With an $850 billion wealth fund as a backstop, the nation has had a limited need to issue bonds, leaving the level of outstanding debt potentially too small for purchases. That means launching a QE program would probably be the last measure its central bank would turn to as it seeks to avoid a recession amid low oil prices.
“If the interest rate weapon is used up, maybe they would try aiming directly for the krone,” said Kari Due-Andresen, chief economist at Svenska Handelsbanken AB. “I don’t know how much traction they would get from buying bonds in Norway, it’s hard to say if it would be a credible strategy due to the small size of the market.”

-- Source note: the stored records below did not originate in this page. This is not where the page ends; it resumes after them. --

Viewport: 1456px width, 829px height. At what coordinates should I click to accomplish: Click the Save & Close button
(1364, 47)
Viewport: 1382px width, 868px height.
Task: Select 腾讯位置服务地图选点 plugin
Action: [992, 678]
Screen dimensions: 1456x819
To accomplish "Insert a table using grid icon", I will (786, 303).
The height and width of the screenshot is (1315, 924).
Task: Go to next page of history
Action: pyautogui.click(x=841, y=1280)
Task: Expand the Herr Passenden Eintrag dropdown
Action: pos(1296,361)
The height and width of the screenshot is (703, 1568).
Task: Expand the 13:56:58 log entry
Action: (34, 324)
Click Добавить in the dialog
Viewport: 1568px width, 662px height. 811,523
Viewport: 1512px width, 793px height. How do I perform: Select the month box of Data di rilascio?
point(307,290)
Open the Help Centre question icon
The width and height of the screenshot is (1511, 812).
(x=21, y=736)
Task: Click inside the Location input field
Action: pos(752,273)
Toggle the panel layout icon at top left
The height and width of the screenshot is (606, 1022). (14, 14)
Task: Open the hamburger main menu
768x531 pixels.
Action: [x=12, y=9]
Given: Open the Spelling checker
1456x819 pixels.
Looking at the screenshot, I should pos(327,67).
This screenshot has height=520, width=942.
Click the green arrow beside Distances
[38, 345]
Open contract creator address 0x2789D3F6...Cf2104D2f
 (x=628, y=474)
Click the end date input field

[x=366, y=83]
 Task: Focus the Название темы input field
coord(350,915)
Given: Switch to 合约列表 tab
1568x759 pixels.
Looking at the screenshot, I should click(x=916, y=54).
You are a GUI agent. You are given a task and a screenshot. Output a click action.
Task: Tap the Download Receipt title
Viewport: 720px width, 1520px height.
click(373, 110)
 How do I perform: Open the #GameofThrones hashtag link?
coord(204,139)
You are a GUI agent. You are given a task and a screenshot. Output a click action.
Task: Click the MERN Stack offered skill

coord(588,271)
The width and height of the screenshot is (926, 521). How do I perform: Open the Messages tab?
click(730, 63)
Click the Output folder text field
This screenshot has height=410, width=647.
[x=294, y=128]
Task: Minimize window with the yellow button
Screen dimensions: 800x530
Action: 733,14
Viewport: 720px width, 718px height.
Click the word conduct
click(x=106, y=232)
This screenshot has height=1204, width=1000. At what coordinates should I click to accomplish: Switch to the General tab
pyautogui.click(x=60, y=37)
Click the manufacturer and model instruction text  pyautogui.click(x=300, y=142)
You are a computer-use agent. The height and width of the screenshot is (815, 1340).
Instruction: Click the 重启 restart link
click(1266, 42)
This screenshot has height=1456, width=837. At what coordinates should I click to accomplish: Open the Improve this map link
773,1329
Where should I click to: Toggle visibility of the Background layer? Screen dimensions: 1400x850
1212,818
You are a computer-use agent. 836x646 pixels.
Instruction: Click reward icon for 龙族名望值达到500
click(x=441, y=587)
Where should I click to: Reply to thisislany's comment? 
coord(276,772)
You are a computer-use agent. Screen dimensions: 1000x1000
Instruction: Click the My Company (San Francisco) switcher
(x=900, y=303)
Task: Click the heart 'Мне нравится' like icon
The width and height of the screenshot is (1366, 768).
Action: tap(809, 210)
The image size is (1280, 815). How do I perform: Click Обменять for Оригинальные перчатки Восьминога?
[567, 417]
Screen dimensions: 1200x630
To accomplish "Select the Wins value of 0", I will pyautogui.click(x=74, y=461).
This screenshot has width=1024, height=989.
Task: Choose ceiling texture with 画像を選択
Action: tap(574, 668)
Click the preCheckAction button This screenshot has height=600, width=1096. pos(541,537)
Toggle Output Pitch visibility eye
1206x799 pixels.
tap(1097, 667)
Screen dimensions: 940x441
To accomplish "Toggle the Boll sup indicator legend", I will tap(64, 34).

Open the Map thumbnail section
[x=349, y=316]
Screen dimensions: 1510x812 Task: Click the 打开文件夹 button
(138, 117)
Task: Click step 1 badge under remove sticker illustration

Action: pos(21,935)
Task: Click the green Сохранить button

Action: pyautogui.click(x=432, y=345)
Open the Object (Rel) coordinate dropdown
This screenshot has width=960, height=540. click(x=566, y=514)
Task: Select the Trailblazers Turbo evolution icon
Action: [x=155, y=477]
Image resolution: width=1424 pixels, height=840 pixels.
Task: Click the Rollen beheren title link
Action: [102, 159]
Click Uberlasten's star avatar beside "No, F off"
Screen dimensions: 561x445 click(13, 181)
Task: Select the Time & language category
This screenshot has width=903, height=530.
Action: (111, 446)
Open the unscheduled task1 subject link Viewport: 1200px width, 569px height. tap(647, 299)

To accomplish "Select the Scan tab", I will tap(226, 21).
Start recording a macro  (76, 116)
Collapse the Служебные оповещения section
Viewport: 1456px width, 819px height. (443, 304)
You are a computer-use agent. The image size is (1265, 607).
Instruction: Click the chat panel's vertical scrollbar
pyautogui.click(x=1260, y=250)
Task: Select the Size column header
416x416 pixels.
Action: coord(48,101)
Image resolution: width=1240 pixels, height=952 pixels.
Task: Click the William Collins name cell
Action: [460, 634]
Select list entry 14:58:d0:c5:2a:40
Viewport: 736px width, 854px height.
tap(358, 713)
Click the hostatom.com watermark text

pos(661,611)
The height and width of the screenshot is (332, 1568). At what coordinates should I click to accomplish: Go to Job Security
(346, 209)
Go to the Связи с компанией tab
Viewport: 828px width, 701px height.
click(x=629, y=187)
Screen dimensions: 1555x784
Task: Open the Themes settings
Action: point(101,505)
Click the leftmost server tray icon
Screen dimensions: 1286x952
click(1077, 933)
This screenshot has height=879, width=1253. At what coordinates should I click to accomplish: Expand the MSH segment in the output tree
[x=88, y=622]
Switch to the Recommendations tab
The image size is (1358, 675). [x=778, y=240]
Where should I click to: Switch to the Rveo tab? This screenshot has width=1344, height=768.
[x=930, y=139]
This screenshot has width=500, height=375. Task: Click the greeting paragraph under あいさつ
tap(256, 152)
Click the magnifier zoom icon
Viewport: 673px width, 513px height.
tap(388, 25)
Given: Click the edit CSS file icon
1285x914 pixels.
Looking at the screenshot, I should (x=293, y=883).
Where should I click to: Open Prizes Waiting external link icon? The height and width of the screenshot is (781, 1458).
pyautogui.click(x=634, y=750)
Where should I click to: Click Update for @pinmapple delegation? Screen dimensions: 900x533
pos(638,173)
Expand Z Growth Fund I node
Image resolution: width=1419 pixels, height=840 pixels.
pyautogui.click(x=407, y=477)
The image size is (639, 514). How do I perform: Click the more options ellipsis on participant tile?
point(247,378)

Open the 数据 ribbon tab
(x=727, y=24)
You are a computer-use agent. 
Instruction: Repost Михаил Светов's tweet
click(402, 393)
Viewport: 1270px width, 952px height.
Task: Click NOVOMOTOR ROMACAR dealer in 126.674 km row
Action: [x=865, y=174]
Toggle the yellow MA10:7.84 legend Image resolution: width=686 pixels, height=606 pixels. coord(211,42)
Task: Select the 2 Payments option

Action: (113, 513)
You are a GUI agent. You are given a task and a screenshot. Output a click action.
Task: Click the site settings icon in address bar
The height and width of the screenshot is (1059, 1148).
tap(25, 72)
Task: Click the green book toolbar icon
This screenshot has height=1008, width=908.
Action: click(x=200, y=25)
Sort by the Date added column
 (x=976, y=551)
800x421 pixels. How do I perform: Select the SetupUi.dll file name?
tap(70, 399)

Norway’s central bank last week kept rates at a record low of 0.75 percent, saying the economy is slowing more than anticipated despite a weaker krone and record government stimulus. The bank has cut rates three times in a year to cope with a 43 percent drop in Brent crude, the lifeblood to the oil-reliant economy. The krone has lost 10 percent against the euro in a year.
Some economists now say that rates could hit zero or go lower, especially with neighboring Denmark and Sweden both with negative rates and the European Central Bank preparing more stimulus. Governor Oeystein Olsen, who has stuck to the line that the board hasn’t discussed negative rates, in September signaled more than a 50 percent chance of more easing in the next year.
Norway “could and they would use QE if the situation called for such measures to be taken,” said Kjersti Haugland, an analyst at DNB ASA. “But it would take a significant strengthening of the krone to levels uncomfortable for Norwegian businesses for this to happen.”
Norway has 336 billion kroner ($38.6 billion) in outstanding nominal government bonds, compared with 592 billion kronor ($68.2 billion) in neighboring Sweden. Sweden’s Riksbank last month expanded its bond-purchase plan for a fourth time since February as it tries to keep pace with stimulus measures in the euro zone. Denmark has 376 billion kroner ($54 billion) in total nominal bonds issued.
“My guess is that we will have negative rates in Norway before there will be any talk of QE,” Handelsbanken’s Due-Andresen said.